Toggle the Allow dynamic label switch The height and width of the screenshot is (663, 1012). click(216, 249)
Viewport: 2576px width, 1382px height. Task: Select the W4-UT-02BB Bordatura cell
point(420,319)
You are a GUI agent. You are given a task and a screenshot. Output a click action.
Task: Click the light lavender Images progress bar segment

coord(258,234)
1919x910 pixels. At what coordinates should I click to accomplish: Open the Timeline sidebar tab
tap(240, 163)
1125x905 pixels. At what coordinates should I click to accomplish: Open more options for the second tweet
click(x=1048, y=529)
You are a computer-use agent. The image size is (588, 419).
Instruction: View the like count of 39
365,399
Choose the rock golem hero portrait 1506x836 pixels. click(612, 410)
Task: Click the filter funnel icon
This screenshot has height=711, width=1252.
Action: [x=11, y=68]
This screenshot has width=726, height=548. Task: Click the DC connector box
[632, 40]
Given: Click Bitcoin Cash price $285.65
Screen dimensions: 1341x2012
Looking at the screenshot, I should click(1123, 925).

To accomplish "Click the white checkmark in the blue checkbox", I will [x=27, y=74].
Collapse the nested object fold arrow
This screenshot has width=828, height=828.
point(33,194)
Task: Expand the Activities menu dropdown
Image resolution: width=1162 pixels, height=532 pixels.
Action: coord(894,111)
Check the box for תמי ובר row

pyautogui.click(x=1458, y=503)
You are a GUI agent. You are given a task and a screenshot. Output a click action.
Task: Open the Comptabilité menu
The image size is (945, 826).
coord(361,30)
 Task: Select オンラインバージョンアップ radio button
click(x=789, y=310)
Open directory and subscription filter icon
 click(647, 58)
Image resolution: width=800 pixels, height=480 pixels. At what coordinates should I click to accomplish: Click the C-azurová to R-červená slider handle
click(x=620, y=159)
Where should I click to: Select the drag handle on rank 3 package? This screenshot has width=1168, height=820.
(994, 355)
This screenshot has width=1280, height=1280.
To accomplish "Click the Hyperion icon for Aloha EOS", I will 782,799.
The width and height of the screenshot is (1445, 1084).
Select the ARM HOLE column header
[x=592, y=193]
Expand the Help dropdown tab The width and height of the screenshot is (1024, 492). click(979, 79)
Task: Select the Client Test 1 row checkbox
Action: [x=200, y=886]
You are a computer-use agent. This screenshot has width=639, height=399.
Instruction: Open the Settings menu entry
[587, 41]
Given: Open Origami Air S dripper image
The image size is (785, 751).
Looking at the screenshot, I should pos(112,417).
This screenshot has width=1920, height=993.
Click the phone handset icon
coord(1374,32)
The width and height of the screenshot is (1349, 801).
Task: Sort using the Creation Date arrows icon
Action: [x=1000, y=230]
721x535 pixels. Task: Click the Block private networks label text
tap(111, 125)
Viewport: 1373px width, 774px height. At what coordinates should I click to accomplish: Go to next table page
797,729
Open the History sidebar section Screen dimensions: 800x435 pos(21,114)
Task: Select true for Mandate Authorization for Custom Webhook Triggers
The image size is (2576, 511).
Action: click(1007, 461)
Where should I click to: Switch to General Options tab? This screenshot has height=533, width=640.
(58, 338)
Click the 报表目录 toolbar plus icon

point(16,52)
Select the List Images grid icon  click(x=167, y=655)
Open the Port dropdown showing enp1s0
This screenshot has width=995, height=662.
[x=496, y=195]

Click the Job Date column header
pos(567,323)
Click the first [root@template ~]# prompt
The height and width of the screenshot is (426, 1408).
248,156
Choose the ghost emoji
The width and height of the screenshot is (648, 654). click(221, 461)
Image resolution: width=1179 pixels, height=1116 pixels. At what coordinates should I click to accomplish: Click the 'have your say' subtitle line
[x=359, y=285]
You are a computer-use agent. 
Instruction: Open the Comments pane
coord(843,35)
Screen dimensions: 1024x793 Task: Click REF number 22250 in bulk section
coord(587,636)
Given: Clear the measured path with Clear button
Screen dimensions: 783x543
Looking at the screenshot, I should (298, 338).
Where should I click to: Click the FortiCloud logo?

——

#### [Aim of the exercise]
Output each record exactly, leaving nothing out.

#### [Exercise output]
Toggle the Allow dynamic label switch The height and width of the screenshot is (663, 1012). click(216, 249)
Viewport: 2576px width, 1382px height. Task: Select the W4-UT-02BB Bordatura cell
point(420,319)
You are a GUI agent. You are given a task and a screenshot. Output a click action.
Task: Click the light lavender Images progress bar segment

coord(258,234)
1919x910 pixels. At what coordinates should I click to accomplish: Open the Timeline sidebar tab
tap(240, 163)
1125x905 pixels. At what coordinates should I click to accomplish: Open more options for the second tweet
click(x=1048, y=529)
You are a computer-use agent. The image size is (588, 419).
Instruction: View the like count of 39
365,399
Choose the rock golem hero portrait 1506x836 pixels. click(612, 410)
Task: Click the filter funnel icon
This screenshot has height=711, width=1252.
Action: [x=11, y=68]
This screenshot has width=726, height=548. Task: Click the DC connector box
[632, 40]
Given: Click Bitcoin Cash price $285.65
Screen dimensions: 1341x2012
Looking at the screenshot, I should click(1123, 925).

To accomplish "Click the white checkmark in the blue checkbox", I will [x=27, y=74].
Collapse the nested object fold arrow
This screenshot has width=828, height=828.
point(33,194)
Task: Expand the Activities menu dropdown
Image resolution: width=1162 pixels, height=532 pixels.
Action: coord(894,111)
Check the box for תמי ובר row

pyautogui.click(x=1458, y=503)
You are a GUI agent. You are given a task and a screenshot. Output a click action.
Task: Open the Comptabilité menu
The image size is (945, 826).
coord(361,30)
 Task: Select オンラインバージョンアップ radio button
click(x=789, y=310)
Open directory and subscription filter icon
 click(647, 58)
Image resolution: width=800 pixels, height=480 pixels. At what coordinates should I click to accomplish: Click the C-azurová to R-červená slider handle
click(x=620, y=159)
Where should I click to: Select the drag handle on rank 3 package? This screenshot has width=1168, height=820.
(994, 355)
This screenshot has width=1280, height=1280.
To accomplish "Click the Hyperion icon for Aloha EOS", I will 782,799.
The width and height of the screenshot is (1445, 1084).
Select the ARM HOLE column header
[x=592, y=193]
Expand the Help dropdown tab The width and height of the screenshot is (1024, 492). click(979, 79)
Task: Select the Client Test 1 row checkbox
Action: [x=200, y=886]
You are a computer-use agent. This screenshot has width=639, height=399.
Instruction: Open the Settings menu entry
[587, 41]
Given: Open Origami Air S dripper image
The image size is (785, 751).
Looking at the screenshot, I should pos(112,417).
This screenshot has width=1920, height=993.
Click the phone handset icon
coord(1374,32)
The width and height of the screenshot is (1349, 801).
Task: Sort using the Creation Date arrows icon
Action: [x=1000, y=230]
721x535 pixels. Task: Click the Block private networks label text
tap(111, 125)
Viewport: 1373px width, 774px height. At what coordinates should I click to accomplish: Go to next table page
797,729
Open the History sidebar section Screen dimensions: 800x435 pos(21,114)
Task: Select true for Mandate Authorization for Custom Webhook Triggers
The image size is (2576, 511).
Action: click(1007, 461)
Where should I click to: Switch to General Options tab? This screenshot has height=533, width=640.
(58, 338)
Click the 报表目录 toolbar plus icon

point(16,52)
Select the List Images grid icon  click(x=167, y=655)
Open the Port dropdown showing enp1s0
This screenshot has width=995, height=662.
[x=496, y=195]

Click the Job Date column header
pos(567,323)
Click the first [root@template ~]# prompt
The height and width of the screenshot is (426, 1408).
248,156
Choose the ghost emoji
The width and height of the screenshot is (648, 654). click(221, 461)
Image resolution: width=1179 pixels, height=1116 pixels. At what coordinates should I click to accomplish: Click the 'have your say' subtitle line
[x=359, y=285]
You are a computer-use agent. 
Instruction: Open the Comments pane
coord(843,35)
Screen dimensions: 1024x793 Task: Click REF number 22250 in bulk section
coord(587,636)
Given: Clear the measured path with Clear button
Screen dimensions: 783x543
Looking at the screenshot, I should (298, 338).
Where should I click to: Click the FortiCloud logo?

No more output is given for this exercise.